Data to process:

--- START ---

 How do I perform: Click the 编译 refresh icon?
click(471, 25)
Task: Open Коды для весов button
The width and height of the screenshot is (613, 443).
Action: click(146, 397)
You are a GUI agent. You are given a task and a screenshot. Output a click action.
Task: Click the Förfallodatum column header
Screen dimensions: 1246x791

--- END ---
--- START ---

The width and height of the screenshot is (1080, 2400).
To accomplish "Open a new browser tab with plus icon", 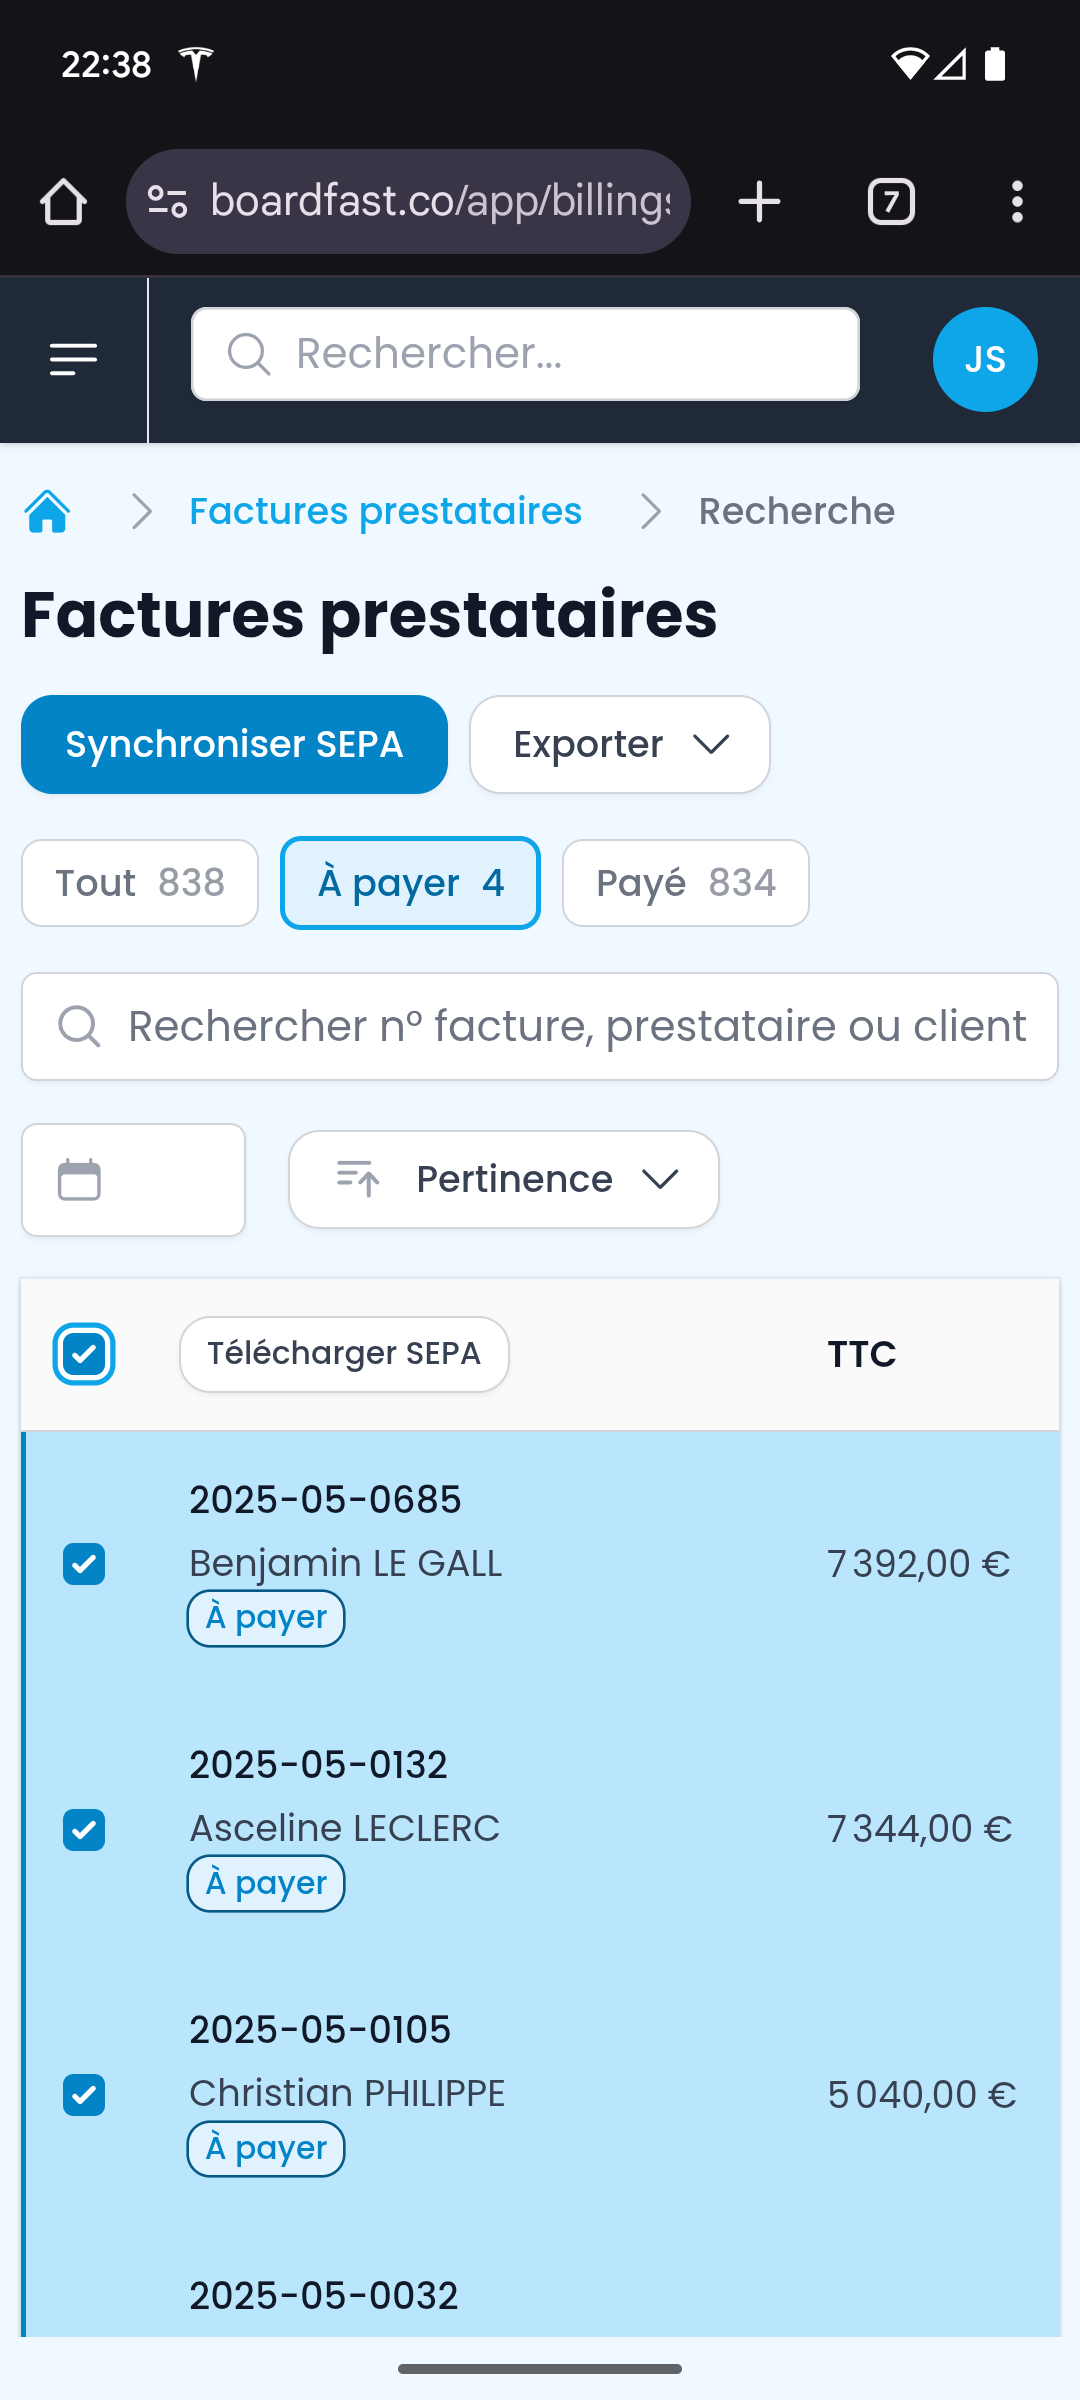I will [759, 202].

--- END ---
--- START ---

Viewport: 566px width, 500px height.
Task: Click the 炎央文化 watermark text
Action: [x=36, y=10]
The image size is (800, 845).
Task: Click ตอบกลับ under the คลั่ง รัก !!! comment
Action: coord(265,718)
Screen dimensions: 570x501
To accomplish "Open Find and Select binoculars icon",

--- END ---

Work request: Write out exactly the lines that fall from the line with "How do I perform: Click the 编译 refresh icon?" to the line with "Screen dimensions: 1246x791" in the records above, keeping both ends.

Exercise answer:
 How do I perform: Click the 编译 refresh icon?
click(471, 25)
Task: Open Коды для весов button
The width and height of the screenshot is (613, 443).
Action: click(146, 397)
You are a GUI agent. You are given a task and a screenshot. Output a click action.
Task: Click the Förfallodatum column header
Screen dimensions: 1246x791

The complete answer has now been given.